Saturday, May 30, 2009

Jon and Kate: I think I'll medicate!

Call me silly, but I'm always surprised when highly predictable events happen. Take the high-profile dissolution of Jon and Kate Gosselin's marriage.

Under circumstances that can best be described as childbearing Yahtzee, a young couple in rural Pennsylvania manage to add six-of-a-kind to the deuce they rolled in the first round of play. Shortly thereafter, they score a reality TV series, adding producers, cameramen, photographers, hired help, speaking engagements, investment portfolios, and book tours to the primary task of raising eight humans, six of whom--unfortunately and largely without precedent--share the same developmental stage.

She thrives, leaving the stay-at-home-mom-who-happens-to-drive-a-church-bus image behind and morphing into someone who might be credibly cast on "Real Housewives of Punxsutawney." He begins to resemble Jim Carey in "The Truman Show." The marriage crumbles.

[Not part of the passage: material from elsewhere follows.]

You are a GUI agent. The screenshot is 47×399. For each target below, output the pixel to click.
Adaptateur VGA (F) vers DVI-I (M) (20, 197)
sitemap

Who knew?

Marriage in the U.S. doesn't have great odds to begin with, and marriages with high-order multiples have higher failure rates than others. But like Captain Renault in Casablanca, we're shocked, shocked to find that gambling is going on in here!

The denouement of Jon and Kate has left me thinking about medication use, a topic that could reasonably be expected to arise in an upcoming episode. So, in the short window of clarity that followed the "ah-ha" moment when I learned Jon and Kate ain't great, I jotted down eight things about medication safety that you, too, probably knew all along. (Apparently, we should be shocked, shocked to find that gambling has been going on here!)

1. If you routinely identify patients using 2 distinct identifiers and engage them in the care that's about to occur, you're less likely to give a patient the wrong medicine, conduct the wrong test, or perform the wrong surgery.

2. If you make drug information available to clinicians on the front line (preferably in a mode that's as easy-to-use as an iPhone, not a dogged-eared text from an earlier century), the clinician administering drugs will be able to become familiar with, and actually double check, unfamiliar drugs and doses before administering them.

3. If you say "fifty" (without saying "five-zero") over the telephone, you're likely to be heard to say "fifteen." "I'll be there in 15 (or 50?) minutes" is not as much of a problem as, "Give her 15 (or 50?) units of insulin." Break multiple digit numbers into their simplest form, say and spell drug names, and read back and verify high-stakes information that's transmitted verbally.

4. 1400 commonly used drugs look like or sound like another one. These similarities regularly cause competent people to select an unintended drug from a computerized pick-list or mis-hear a drug as its sound-alike cousin. If you include the purpose for the drug on all orders or written prescriptions, this information allows another knowledgeable professional (like a pharmacist or nurse) to detect and derail a look-alike, sound-alike (LASA) error since few members of LASA drug name pairs are used for the same purpose.

5. If balsamic vinegar and olive oil come in similar containers, it's easy to kill a quesadilla. How drugs are stored at work matters, too.


6. If something can be attached to something else, someone will attach it. Good for tinker toys, Legos, and jigsaw puzzles. Bad for oral medications in parenteral syringes and pressurized B/P tubing connections that are compatible with IV lines. If you can't put diesel fuel into your gas tank by mistake, why don't we have similar safeguards in place at work?

7. If the lighting is bad in a restaurant, you have trouble reading the menu. If the lighting is bad over automated drug dispensing cabinets, your front line is going to have trouble reading the labels of the drugs they remove from them.

8. The average age of a nurse is around 50 years old. Most drugs that are given today were boiling in a cauldron somewhere when we took our boards. If you define how risks associated with high alert medications and LASA drugs are managed in individual care settings within your organization and teach these strategies to nurses (and others who handle drugs), you will prevent mistakes that have been made elsewhere from occurring where you work.

I hope you find these 8 to celebrate, agitate, and advocate, eight things that will help you take care when you medicate!

2 comments:

Anonymous said...

As a health educator, I find this blog to be one that inspires me with facts I can use, heavily laced with humor...It's well written and I love it... Thank you Barbara Olson, for doing what you do.
Linda Harris
Portland, OR

Barbara Olson, MS, RN, FISMP said...

Thanks for the kind words! Feel free to suggest specific topics and let me know what helps you help the people you serve.